Fabián debora, artista chicano: “Las artes no son la sanación, sino un modo de sobrevivir y salir adelante”

Los Ángeles / Ciudad de México. Fabián Debora llegó de Juárez a Los Ángeles en 1980 con cinco años, y su trayectoria resume muchas de las tensiones de los barrios migrantes: pobreza, expulsión escolar, pandillas y adicciones, y finalmente una salida que mezcla fe, trabajo comunitario y creación artística. En la Galería José María Velasco, donde presenta Love Letters, Debora define con claridad su misión: las artes no curan por sí solas, pero ofrecen una vía para sobrevivir y construir futuro.

De la calle al taller: una historia de reinvención

Debora cuenta que, siendo niño, se refugiaba en el dibujo bajo una mesa de su casa para escapar de la realidad. Tras años de adicciones y vida en pandillas, tocó fondo y en 2006 encontró ayuda en el padre Gregorio Boyle, fundador de Homeboy Industries, lo que marcó el inicio de su recuperación. Desde entonces ha transformado su experiencia en proyecto social: en 2019, tras recibir el Homeboy Hero Award, fundó Homeboy Art Academy.

Su relato es también el de una familia que resistió. Debora recuerda a su madre y a su esposa Elizabeth —con quien se conoce desde los 16 años y con quien tuvo seis hijos— como el motor que lo empujó a no rendirse. “Valoré todos los sacrificios de mi madre y de mi esposa”, dice con emoción. Lleva alrededor de 20 años sobrio y hoy está certificado como consejero en California.

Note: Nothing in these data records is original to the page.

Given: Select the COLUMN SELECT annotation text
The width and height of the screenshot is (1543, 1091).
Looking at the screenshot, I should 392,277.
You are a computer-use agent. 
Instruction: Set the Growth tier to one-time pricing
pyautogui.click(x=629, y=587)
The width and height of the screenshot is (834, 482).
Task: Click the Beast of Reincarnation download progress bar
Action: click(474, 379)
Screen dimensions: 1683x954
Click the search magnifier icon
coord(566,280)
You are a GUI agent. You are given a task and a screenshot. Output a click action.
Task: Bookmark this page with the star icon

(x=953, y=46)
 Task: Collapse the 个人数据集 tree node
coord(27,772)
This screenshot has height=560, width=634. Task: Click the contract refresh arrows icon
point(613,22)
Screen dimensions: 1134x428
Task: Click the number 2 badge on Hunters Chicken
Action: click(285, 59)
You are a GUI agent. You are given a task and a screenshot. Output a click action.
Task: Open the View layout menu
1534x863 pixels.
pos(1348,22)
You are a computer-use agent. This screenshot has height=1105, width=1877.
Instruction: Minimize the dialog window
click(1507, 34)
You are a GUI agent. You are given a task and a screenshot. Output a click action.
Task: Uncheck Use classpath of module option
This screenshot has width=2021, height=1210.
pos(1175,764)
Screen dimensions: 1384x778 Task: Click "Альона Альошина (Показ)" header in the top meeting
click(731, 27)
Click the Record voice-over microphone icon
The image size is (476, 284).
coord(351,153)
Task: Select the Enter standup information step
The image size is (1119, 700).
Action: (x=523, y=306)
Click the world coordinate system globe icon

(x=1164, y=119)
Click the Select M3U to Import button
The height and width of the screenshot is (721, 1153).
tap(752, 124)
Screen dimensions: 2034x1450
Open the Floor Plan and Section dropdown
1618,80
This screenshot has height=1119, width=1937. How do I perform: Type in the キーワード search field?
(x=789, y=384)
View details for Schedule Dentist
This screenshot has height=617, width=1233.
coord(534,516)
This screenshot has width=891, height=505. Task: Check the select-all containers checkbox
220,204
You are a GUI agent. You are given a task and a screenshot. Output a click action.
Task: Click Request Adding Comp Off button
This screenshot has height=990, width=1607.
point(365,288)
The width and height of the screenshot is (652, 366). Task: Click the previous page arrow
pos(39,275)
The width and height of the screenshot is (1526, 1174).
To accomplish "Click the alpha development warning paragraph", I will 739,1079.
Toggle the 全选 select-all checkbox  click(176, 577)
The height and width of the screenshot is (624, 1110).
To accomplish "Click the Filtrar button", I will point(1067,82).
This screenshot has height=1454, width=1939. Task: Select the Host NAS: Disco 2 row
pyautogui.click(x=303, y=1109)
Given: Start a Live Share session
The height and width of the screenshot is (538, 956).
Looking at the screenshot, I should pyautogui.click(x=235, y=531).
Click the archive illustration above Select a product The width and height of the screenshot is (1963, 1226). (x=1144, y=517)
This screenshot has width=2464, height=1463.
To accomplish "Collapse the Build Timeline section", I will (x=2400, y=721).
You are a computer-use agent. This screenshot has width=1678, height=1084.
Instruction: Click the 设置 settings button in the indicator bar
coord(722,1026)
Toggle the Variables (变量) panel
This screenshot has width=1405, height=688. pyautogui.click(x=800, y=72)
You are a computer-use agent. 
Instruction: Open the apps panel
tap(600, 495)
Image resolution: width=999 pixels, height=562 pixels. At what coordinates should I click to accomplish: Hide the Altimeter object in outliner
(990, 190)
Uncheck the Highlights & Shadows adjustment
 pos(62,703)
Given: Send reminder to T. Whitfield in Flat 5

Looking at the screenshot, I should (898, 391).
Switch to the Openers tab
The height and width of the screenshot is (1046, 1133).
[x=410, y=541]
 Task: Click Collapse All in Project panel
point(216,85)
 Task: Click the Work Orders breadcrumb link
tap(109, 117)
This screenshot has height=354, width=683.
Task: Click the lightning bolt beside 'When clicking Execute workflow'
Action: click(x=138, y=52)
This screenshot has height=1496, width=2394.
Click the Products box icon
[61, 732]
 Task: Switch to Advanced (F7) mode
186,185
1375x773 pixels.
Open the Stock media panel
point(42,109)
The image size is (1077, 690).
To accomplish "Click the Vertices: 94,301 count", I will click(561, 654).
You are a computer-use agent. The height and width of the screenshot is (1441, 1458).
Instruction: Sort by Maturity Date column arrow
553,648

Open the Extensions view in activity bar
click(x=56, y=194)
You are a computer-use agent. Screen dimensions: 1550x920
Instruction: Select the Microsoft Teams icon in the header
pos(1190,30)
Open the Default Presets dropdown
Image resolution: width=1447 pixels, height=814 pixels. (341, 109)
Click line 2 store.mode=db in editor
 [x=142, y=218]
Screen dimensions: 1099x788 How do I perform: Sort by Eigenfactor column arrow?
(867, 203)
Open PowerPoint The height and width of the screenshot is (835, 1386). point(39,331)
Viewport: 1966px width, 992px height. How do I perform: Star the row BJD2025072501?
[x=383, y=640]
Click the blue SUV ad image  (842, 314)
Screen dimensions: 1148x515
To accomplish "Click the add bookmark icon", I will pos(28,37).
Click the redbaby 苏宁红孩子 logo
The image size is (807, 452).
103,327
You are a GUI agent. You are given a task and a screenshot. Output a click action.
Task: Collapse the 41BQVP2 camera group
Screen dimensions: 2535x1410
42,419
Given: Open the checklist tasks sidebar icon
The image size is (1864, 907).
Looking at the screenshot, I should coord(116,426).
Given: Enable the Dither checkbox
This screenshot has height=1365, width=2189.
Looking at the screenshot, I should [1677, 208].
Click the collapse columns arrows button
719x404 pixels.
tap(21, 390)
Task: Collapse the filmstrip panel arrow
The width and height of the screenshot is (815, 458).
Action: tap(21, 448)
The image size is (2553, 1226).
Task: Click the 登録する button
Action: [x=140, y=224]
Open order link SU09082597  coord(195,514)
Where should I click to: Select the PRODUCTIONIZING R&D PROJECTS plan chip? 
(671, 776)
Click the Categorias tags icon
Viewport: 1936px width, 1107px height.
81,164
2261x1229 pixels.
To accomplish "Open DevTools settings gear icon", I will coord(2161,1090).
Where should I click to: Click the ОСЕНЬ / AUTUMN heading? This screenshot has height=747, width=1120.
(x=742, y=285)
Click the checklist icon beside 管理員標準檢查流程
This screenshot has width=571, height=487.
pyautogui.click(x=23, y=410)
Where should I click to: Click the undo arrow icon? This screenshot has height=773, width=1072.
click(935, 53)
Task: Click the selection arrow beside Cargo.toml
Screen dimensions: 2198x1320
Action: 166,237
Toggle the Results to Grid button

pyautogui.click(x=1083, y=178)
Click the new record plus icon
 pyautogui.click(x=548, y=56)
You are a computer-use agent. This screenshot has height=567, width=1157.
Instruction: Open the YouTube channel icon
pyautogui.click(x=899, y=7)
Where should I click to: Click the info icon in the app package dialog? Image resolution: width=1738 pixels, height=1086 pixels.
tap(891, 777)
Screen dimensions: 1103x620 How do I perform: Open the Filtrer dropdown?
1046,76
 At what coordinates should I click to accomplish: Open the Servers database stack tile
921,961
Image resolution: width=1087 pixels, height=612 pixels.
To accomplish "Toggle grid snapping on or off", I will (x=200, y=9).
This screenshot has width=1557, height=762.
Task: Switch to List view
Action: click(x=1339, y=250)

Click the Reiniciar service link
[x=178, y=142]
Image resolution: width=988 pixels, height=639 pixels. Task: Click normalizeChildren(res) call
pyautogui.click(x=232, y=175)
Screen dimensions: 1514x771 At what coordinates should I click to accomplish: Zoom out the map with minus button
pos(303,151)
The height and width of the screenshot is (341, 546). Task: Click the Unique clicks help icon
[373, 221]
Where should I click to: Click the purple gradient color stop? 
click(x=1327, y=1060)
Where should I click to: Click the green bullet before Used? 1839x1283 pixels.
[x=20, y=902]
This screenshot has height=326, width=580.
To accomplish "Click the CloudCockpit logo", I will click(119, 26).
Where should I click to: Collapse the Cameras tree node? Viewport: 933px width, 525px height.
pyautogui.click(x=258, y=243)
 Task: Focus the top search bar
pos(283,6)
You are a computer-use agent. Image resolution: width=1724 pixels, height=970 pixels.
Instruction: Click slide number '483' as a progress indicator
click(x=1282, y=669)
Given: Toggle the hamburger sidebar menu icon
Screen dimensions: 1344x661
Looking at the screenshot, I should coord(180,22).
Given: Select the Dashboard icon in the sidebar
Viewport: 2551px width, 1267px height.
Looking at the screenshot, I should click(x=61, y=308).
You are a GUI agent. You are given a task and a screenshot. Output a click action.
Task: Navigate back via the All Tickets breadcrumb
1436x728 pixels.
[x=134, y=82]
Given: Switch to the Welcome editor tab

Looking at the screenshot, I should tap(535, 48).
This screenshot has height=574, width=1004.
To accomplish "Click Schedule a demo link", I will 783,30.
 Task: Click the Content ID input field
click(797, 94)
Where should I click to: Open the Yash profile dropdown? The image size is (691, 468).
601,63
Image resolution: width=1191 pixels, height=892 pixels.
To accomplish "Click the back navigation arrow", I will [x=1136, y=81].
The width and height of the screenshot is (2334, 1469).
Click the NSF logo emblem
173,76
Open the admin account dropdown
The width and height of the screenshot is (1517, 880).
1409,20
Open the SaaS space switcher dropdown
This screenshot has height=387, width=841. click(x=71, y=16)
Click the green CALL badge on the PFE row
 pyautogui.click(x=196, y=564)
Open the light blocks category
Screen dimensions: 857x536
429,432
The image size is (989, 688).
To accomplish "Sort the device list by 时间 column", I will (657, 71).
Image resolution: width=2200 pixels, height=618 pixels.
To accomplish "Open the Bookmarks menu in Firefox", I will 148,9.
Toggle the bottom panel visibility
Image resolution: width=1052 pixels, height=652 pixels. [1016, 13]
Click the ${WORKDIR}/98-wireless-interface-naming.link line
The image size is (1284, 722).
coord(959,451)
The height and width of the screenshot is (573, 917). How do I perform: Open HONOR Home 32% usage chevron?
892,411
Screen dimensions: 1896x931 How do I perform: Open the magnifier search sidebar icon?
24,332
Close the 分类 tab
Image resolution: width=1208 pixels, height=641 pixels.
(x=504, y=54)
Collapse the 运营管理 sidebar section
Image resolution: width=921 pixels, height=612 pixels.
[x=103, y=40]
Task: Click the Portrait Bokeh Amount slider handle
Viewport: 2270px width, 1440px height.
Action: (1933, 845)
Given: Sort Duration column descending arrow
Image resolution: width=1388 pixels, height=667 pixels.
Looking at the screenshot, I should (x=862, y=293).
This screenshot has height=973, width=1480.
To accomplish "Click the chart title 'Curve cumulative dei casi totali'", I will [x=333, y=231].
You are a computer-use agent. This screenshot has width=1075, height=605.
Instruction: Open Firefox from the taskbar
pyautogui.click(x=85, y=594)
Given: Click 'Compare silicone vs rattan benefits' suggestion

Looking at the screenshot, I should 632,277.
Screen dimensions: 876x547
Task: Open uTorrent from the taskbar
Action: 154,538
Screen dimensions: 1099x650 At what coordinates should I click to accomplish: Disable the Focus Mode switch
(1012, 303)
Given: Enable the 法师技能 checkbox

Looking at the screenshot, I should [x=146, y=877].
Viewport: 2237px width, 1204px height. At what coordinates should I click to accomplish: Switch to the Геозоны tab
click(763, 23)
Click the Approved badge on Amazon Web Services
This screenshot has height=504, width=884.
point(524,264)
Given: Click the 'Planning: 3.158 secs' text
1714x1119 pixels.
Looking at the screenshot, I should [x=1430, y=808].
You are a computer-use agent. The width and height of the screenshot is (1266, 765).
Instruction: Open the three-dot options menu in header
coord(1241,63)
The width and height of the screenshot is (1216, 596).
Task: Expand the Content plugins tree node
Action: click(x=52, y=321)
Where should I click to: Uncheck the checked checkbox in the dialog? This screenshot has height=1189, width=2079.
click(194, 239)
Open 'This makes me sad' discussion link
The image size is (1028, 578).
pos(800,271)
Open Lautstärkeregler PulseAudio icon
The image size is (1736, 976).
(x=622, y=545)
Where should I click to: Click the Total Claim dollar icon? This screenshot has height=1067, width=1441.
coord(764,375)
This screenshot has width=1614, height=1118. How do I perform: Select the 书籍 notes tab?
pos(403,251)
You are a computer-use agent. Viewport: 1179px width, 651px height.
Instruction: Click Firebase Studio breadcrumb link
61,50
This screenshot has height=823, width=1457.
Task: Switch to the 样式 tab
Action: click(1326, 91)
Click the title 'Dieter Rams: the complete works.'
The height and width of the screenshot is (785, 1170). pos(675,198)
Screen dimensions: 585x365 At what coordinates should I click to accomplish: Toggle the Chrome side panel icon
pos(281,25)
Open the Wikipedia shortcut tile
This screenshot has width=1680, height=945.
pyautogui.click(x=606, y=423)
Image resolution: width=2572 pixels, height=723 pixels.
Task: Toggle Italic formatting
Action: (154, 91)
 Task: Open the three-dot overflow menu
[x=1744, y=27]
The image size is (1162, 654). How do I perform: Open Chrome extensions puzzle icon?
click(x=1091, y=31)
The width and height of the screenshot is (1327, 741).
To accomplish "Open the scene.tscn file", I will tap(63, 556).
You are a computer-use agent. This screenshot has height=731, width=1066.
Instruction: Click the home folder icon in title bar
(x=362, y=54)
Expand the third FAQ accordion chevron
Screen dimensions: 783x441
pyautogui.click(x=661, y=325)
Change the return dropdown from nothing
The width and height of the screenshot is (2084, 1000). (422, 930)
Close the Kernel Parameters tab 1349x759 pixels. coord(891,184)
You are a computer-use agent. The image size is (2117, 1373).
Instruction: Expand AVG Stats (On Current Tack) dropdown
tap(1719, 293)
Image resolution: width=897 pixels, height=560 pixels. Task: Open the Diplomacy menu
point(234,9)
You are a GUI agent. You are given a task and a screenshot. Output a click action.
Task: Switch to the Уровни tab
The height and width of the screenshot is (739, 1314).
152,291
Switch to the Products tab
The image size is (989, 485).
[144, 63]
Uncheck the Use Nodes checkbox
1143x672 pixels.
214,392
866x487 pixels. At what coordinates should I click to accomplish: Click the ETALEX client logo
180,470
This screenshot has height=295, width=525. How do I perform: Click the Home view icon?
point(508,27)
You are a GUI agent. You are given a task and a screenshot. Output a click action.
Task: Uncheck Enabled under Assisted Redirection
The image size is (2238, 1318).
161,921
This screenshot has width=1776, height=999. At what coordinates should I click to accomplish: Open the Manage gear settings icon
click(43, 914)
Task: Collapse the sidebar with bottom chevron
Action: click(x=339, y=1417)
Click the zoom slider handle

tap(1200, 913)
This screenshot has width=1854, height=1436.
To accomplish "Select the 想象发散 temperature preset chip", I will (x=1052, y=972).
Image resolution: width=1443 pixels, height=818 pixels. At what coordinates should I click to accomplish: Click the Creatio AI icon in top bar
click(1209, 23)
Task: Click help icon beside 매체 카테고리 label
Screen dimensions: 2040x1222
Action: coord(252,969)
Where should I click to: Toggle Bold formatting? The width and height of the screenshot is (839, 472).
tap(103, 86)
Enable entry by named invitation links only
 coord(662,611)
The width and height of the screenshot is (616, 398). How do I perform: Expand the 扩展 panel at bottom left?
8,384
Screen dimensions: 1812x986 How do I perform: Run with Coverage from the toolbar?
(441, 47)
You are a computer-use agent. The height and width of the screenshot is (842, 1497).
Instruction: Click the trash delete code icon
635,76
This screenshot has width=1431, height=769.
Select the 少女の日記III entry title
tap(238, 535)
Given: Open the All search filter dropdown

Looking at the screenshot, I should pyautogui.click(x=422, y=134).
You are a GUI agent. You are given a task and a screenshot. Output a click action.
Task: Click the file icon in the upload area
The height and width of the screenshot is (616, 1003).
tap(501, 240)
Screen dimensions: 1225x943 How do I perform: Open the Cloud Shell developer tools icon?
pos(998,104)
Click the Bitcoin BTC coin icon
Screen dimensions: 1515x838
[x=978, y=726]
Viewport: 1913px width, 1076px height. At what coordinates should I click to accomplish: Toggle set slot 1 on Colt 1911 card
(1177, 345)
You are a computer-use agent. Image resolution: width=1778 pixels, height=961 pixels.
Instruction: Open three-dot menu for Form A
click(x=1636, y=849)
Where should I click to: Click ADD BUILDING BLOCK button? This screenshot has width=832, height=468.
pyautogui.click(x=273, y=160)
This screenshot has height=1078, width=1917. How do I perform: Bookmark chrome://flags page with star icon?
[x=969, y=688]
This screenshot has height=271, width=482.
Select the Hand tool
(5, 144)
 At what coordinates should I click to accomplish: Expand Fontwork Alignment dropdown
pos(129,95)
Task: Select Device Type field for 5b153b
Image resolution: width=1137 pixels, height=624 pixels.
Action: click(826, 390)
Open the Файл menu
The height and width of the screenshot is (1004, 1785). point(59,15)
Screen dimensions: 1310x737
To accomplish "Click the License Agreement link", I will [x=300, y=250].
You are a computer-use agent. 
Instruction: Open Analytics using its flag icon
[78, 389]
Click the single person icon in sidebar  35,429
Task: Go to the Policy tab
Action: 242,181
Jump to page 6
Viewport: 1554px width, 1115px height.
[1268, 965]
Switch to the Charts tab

Homeboy Art Academy: arte, oficio y segunda oportunidad

Homeboy Art Academy nació en una sala chica donde se impartían clases de música, poesía y técnicas para muralismo. Con el tiempo, el proyecto creció y hoy forma parte de la oferta más amplia de Homeboy, que atiende a unas 12 mil personas al mes y combina talleres de oficios con apoyo en salud mental.

Qué ofrece Objetivo
Talleres de muralismo, música y poesía Formación artística y habilidades técnicas
Contratación temporal de maestros Probar métodos y encajar con jóvenes
Acompañamiento por exconvictos Mentoría desde la experiencia
Apoyo en salud mental y consejería Atender traumas y facilitar la reinserción

La metodología combina enseñanza artística con empleabilidad. Debora subraya que muchos de los instructores son exconvictos: “Los exconvictos son los que guían estos procesos con la encomienda de que los jóvenes florezcan”.

Love Letters: cartas que humanizan

La exposición Love Letters reúne 10 cartas escritas por personas vinculadas a pandillas dirigidas a sus familiares. Accesibles mediante un código QR, estos textos buscan desmontar estigmas y mostrar la humanidad detrás de tatuajes y antecedentes.

“Es un medio para traer historias al frente, remover la mala imagen del pandillero y reclamar nuestra humanidad”, explica Debora. Agrega que muchas veces la entrada a la delincuencia tiene respuestas sistémicas: falta de esperanza, racismo e injusticia.

Lo que piden los barrios

Para Debora, el problema no se resuelve solo con talleres: hace falta inversión en comunidades y políticas públicas que atiendan las causas profundas. En sus palabras, basta preguntarle a un joven qué necesita para entender por qué toma decisiones equivocadas: “Los chicos toman decisiones, nada acertadas, por falta de esperanza”.

  • Acceso a empleo: romper la barrera de la contratación a personas con antecedentes.
  • Financiamiento: sostener programas de arte y reinserción para que no dependan solo de donaciones temporales.
  • Servicios integrales: salud mental, educación y mentoría como complemento del aprendizaje técnico.

Un llamado a la política y a la sociedad

El trabajo de Debora y Homeboy ofrece lecciones prácticas: los programas de reinserción funcionan cuando conectan capacitación con empleo real y acompañamiento emocional. Pero también evidencian fallas institucionales: discriminación laboral, escasa inversión en barrios y un sistema de justicia que muchas veces no ofrece rutas de salida efectivas.

Frente a esto, las propuestas que surgen de la experiencia de Homeboy son claras y alcanzables: incentivos para empleadores que contraten a personas con antecedentes, más fondos públicos para programas comunitarios y políticas que integren arte y salud en estrategias de prevención.

Conclusión

La exposición en la Galería José María Velasco, abierta hasta el 6 de abril de 2026, no es solo una muestra estética. Es una conversación activa sobre redención, responsabilidad y políticas públicas. Como dice Debora: “Las artes no son la sanación, sino un modo de sobrevivir y salir adelante”. Esa idea resume un enfoque pragmático y humano: las artes pueden abrir puertas, pero la sociedad debe encargarse de conservarlas abiertas.